Issue #77 / December 2019

What is your feeling about Christmas?

TIM, FRANKFURT, GERMANY

How do you celebrate Christmas?

JOSHUA, BERLIN, GERMANY

 

I read today that when a photon is born in the Sun, it take it 1,000,000 years to come to the Sun’s surface (it’s colliding with other particles and constantly changes its direction). And then a further few minutes to reach the Earth. Something that is so ordinary as the sunlight appears to have its own, very ancient history. “We are photons released from a dying star”. It’s so great we’ve got the chance to take part in this cosmic spectacle and that we can consciously contemplate it, don’t you think?

M, WARSAW, POLAND

Dear Tim, Joshua and M,

Christmas to me is the remnant of an evaporating culture to which I once belonged. I am not a Christian, yet I am attached to its culture, personally, nostalgically and sentimentally. It is not the only culture available, there are others, equally valid or invalid, both religious and secular. But, for me, as someone who grew up in an Anglican home, sang in the cathedral choir, and has an enduring fascination with the Christian scriptures, the Christian story, in all its quaintness and implausibility, holds great meaning. Christ continues to move through my imagination, a vaporous ghost beckoning from the shadows, and his story affects me deeply. Jesus is an absurdity that rises eerily from my yearning for spiritual comfort, within a cosmos I cannot begin to understand.

And M, I cant agree with you more. The fascination of the universe is a wonder so monumental that we are left dizzy with awe as we attempt to contemplate it. Infinity lives on the far side of language, touching only the fringes of our understanding, and I admire those who devote their lives to the investigation of this impossibility.

As stars are born and die, the phenomena of suffering and love are projected onto Earth to play out in the seeming inconsequentiality of our human lives. We are the broken metaphors of a cosmos that is beyond our comprehension. 

Christ is a symbol of our imperfect and limited attempt at understanding eternity, and addresses the vulnerability of humanity itself. Perhaps we should not look at the Christian story as a symbol of our naivety or ignorance, but instead cherish it as our attempt to comprehend the incomprehensible.
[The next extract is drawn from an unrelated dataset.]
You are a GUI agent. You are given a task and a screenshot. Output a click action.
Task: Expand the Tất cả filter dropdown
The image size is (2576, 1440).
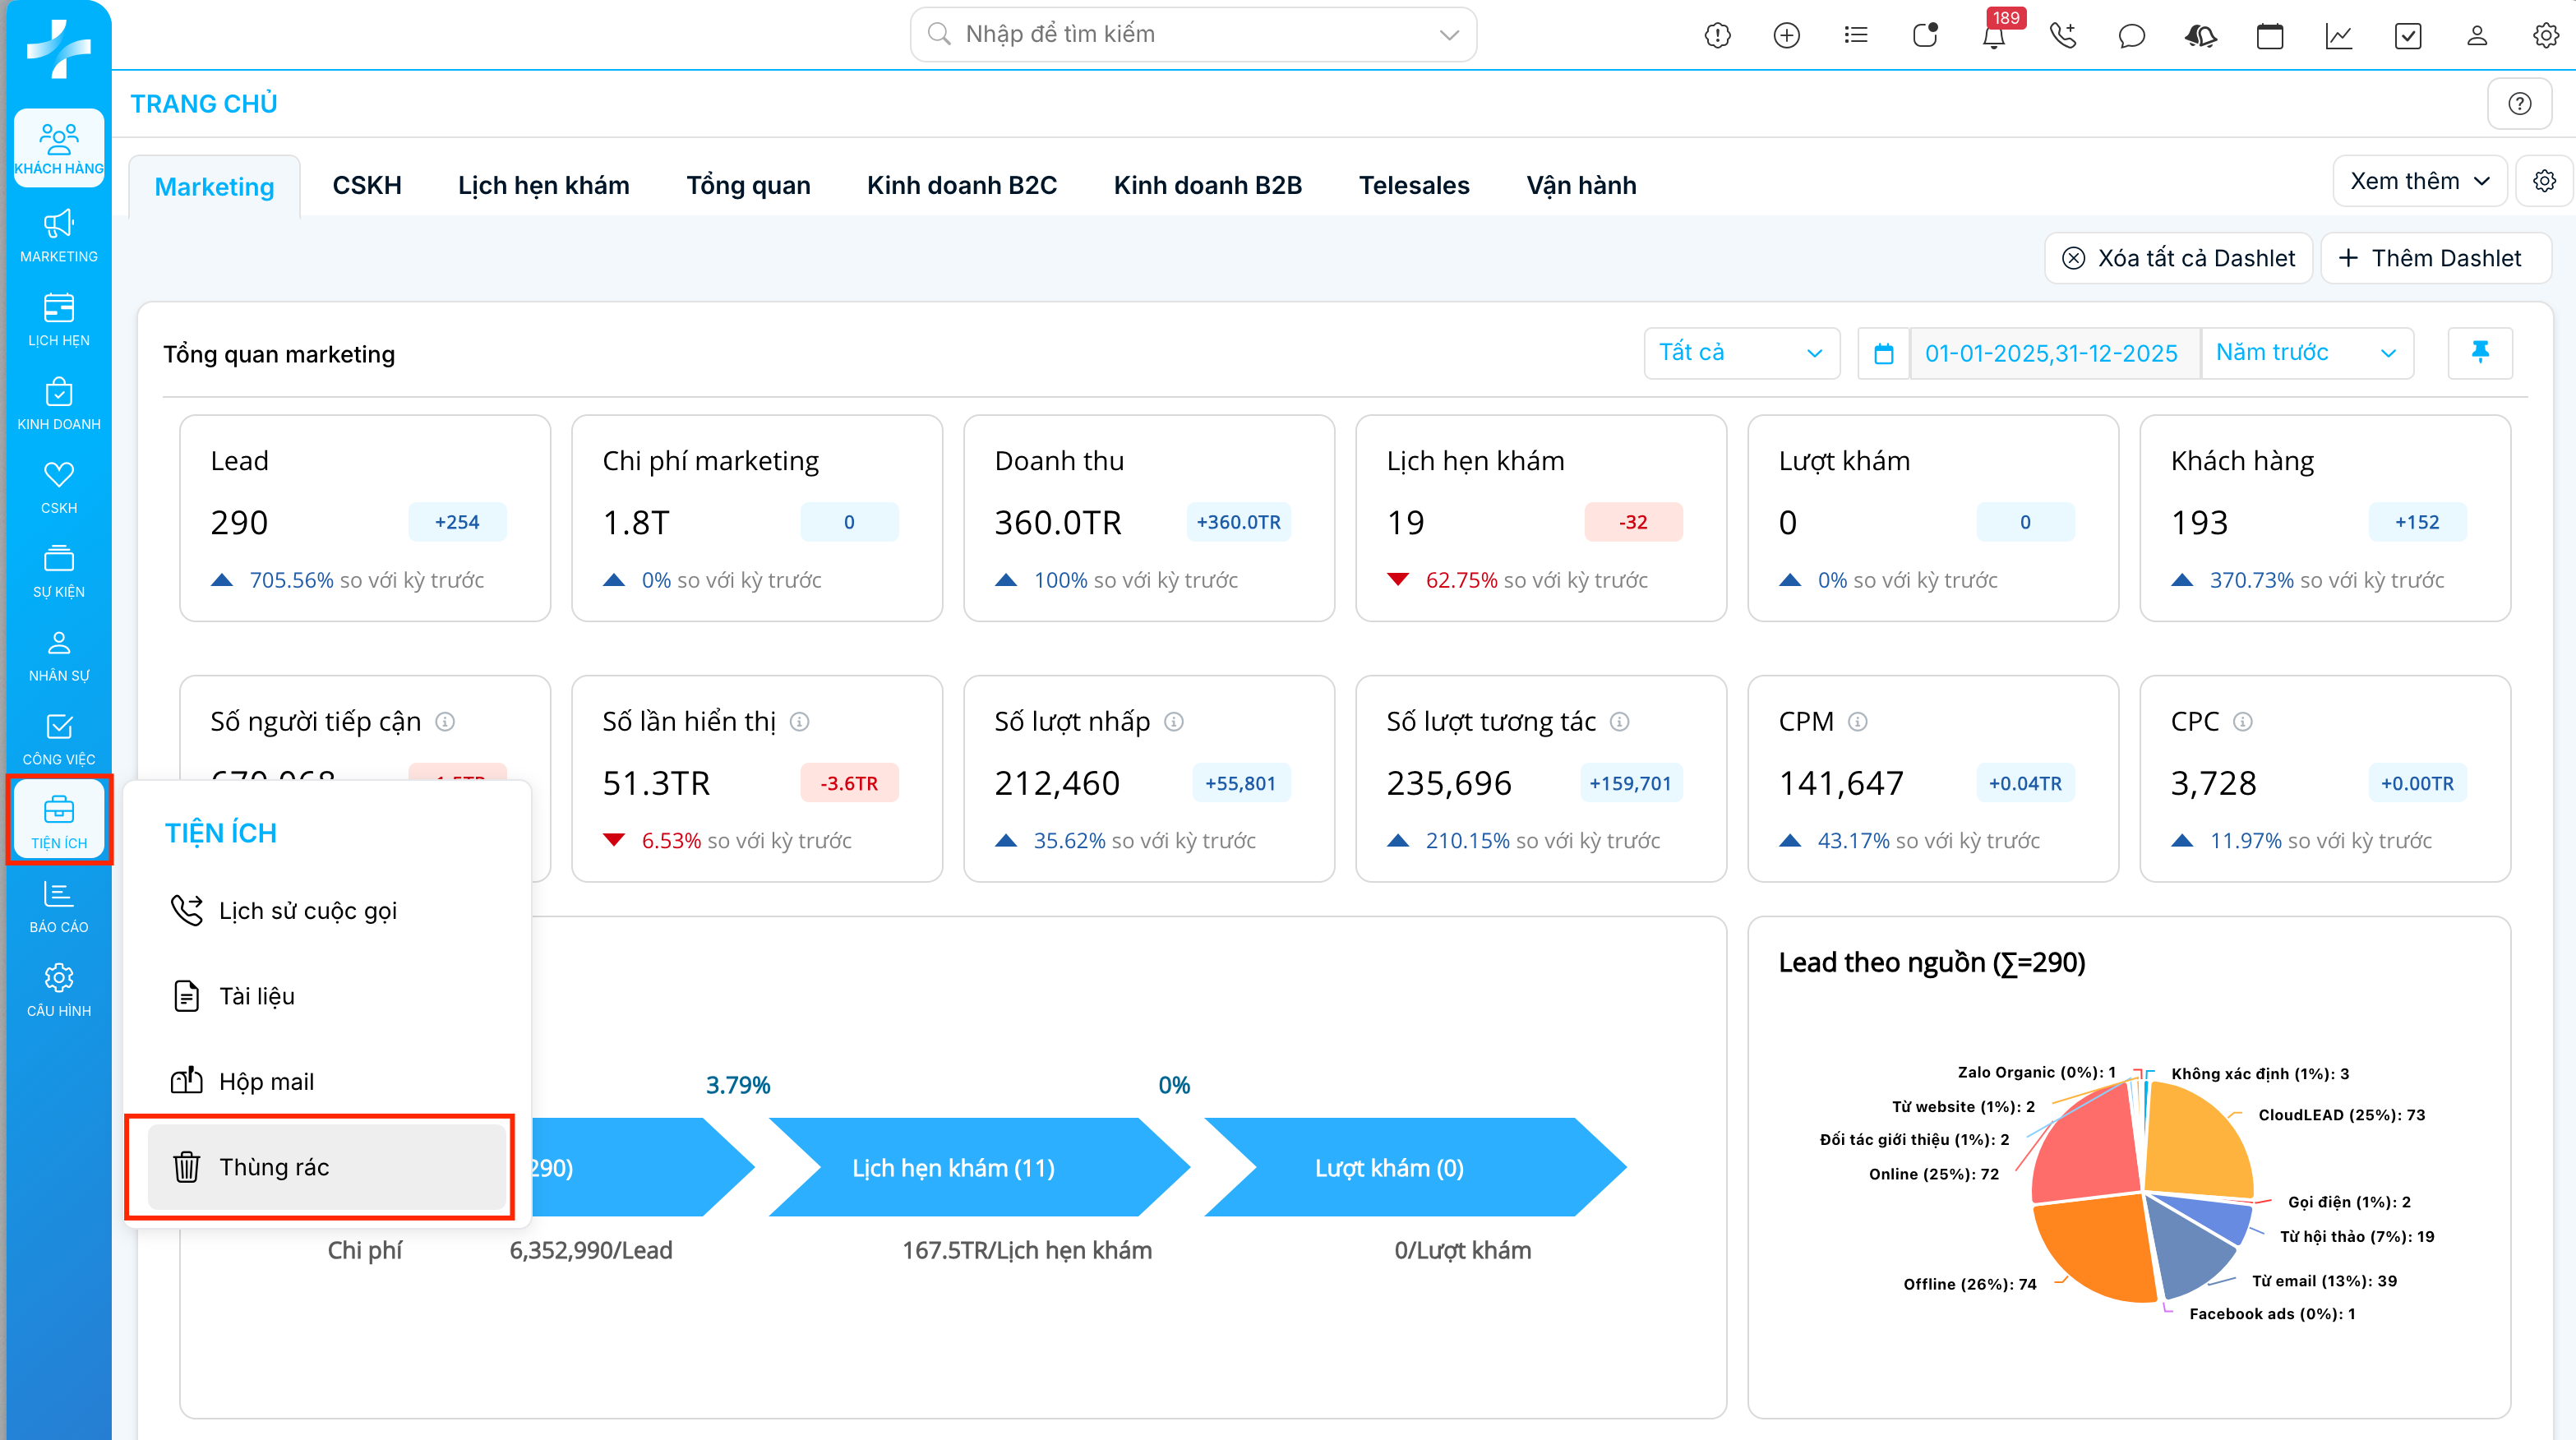click(1740, 353)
So, Tim and Joshua, as Christianity retreats back into the churches and cathedrals, as all conspicuous notions of Christ fade from our culture, and Christmas becomes the sole province of a roly-poly man in a Coca-Cola red suit (whose days may also be numbered) I will visit a church this Christmas; I will kneel before the fading vestiges of an outmoded idea called spiritual transcendence and our beautiful and moving attempt to humanise the ecstatic cosmic drama, and I will pray.